Zalmen Gradowski (1909 – 1944), a Polish Jewish prisoner, was among 2,200 inmates forced by the SS to serve in an Auschwitz Sonderkommando Squad. He gained a few more months of life in exchange for his agreement to guide bewildered new arrivals to the gas chambers, then transfer their bodies to the crematoria and destroy all the evidence.
To his everlasting credit, Gradowski secretly resisted in two ways: He helped plan an ill-fated 1944 uprising against the SS, which the foreword calls “one of the most hopeless revolts in human history.” And before he died fighting alongside 400 peers, he managed to safely bury 120 handwritten pages about his experiences. Some of his many manuscripts were unearthed in 1945, others in 1977. Each was, according to the book’s editors, “a true work of literature.”
All throughout his account, Gradowski invites the reader in. Paragraph after paragraph begins with such engaging words as “Come my friend,” or “You see, my friend,” or “Come, let us stand by the side to better observe the dreadful, the horrible scene … ”
Gradowski writes about how painful it was to bring his peers to the gas chamber: “We lead them tenderly, our beloved sisters, we hold them by the arms, we go in silence step by step.… We feel weak and powerless, as if we too could easily fall, together with them. We are all stunned. Under the old and tattered clothing their bodies are full of charm and enchantment.… Their sparkling eyes that now enchant with their magic will stare blankly in one direction — looking for something in the eternity of death.” He describes his belief that, during an SS roundup, children “can sense the approaching destruction. Their childish intuition foretells horror to come … they are frightened by their mother’s passionate kisses and caresses.”
There are also bright moments, though they are far fewer. Even during transport, brave Jews along the train route risked their lives to deliver food to starving victims. Likewise, over time, more Jewish inmates turned to Judaism for succor, and more resolved to take revenge should they survive.
Gradowski astonishes with fresh insights that only a camp insider could possibly have. For example, he explains that “the bunk is the most cherished, the most intimate corner you have left on this, the most accursed, most unfortunate piece of ground in the world … all that is left to you in a world of cruelty, brutality, and arbitrary, a world where all human feelings are numbered.”
He tackles complex questions like “why have we come to this point? … why did we not mount a resistance … run into the thick forests to grow by uniting with others or to train our own partisan cadre, who would fight for a better, more beautiful tomorrow.” His answers are cogent, frank, and sensitive — well worth a long pondering.

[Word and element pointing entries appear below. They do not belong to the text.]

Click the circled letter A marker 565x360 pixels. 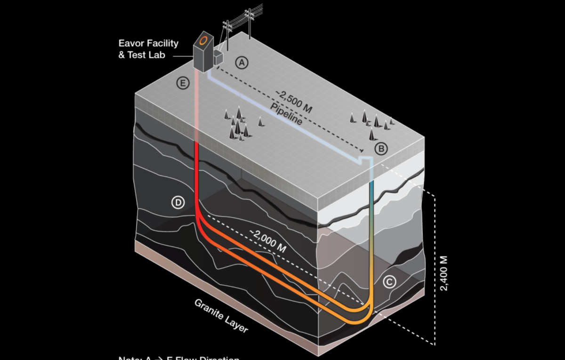(242, 62)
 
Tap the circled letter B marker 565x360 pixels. (381, 149)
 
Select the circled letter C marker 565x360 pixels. (389, 281)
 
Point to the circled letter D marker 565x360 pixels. (178, 202)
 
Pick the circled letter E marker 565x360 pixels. (182, 83)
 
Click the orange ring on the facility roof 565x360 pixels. (204, 40)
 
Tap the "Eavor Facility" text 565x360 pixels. (148, 43)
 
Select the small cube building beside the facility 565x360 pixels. (218, 57)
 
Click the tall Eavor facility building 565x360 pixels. (203, 52)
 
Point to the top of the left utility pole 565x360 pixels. (227, 24)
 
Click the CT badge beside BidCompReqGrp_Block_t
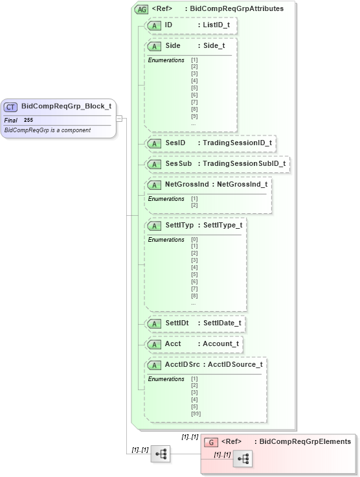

In the book’s incisive afterword, Professor Arnold I. Davidson concludes that Gradowski “left us a written consolation of courage, determination, and posthumous victory. He was and remains a hero.” Indeed, until we learn from this Sonderkommando member, none of us can think ourselves truly knowledgeable about the Shoah.
Professor Emeritus of Sociology, Professor Arthur B. Shostak is the author in 2017 of Stealth Altruism: Forbidden Care as Jewish Resistance in the Holocaust. Since his 2003 retirement from 43 years teaching sociology he has specialized in Holocaust studies.